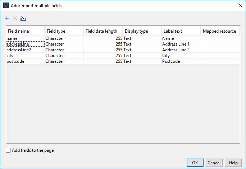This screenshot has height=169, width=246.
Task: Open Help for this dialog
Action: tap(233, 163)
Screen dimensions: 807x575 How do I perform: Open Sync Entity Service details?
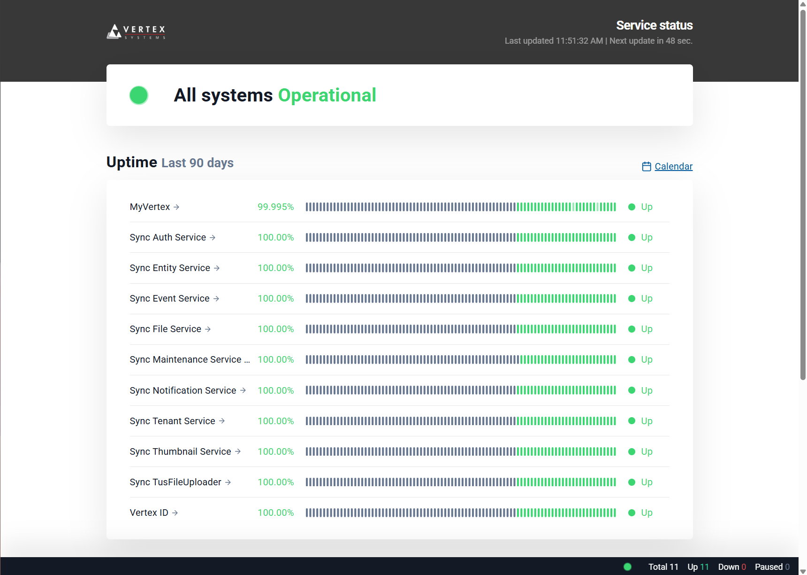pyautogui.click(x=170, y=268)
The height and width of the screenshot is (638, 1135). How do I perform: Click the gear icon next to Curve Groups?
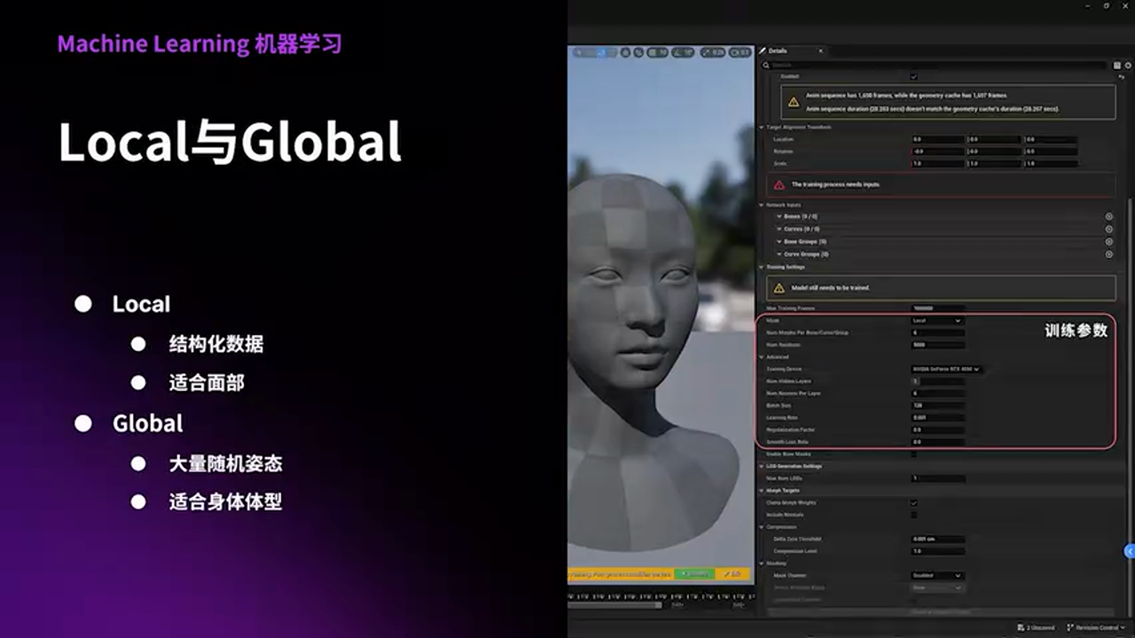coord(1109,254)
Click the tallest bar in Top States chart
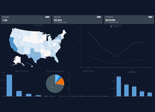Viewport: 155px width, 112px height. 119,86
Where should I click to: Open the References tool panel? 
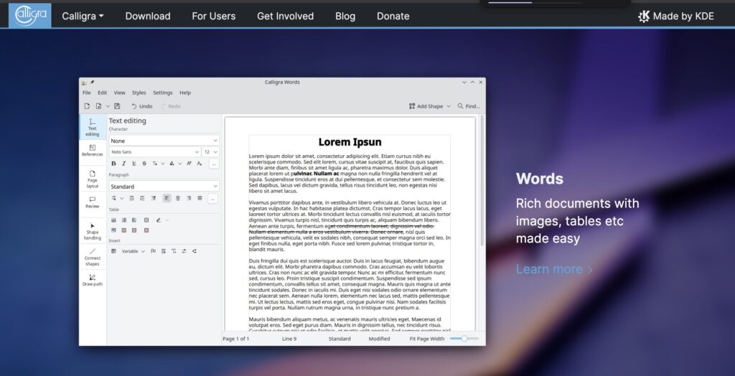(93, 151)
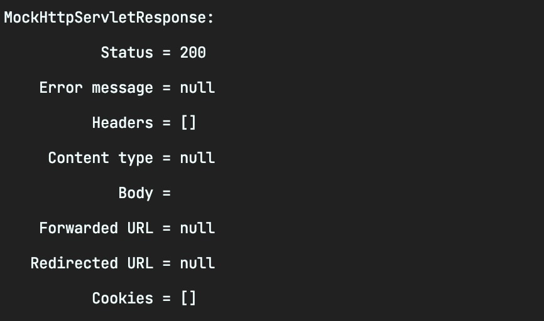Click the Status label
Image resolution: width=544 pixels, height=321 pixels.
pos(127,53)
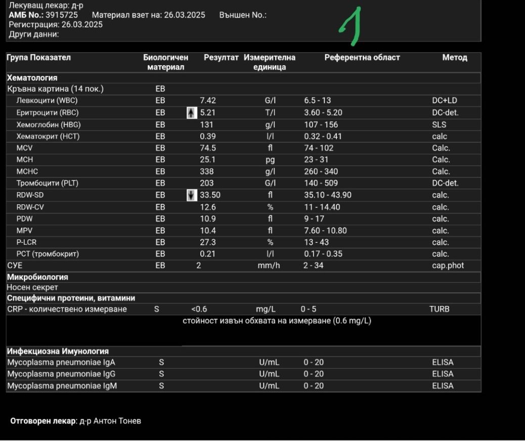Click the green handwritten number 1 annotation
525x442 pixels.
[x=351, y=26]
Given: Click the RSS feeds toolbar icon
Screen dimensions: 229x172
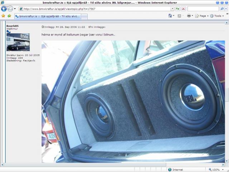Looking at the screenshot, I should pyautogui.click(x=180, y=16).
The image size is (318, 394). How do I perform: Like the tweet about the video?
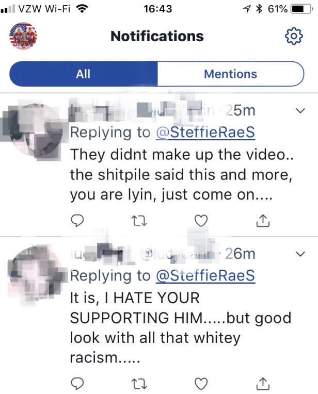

*Assignment*:
From the line with "Screen dimensions: 229x172" through the last line of the entries above, transcribe everything exactly, both ends included, but not the pictures.

*Result of this exercise*:
Screen dimensions: 229x172
Looking at the screenshot, I should pyautogui.click(x=180, y=16).
The image size is (318, 394). How do I perform: Like the tweet about the video?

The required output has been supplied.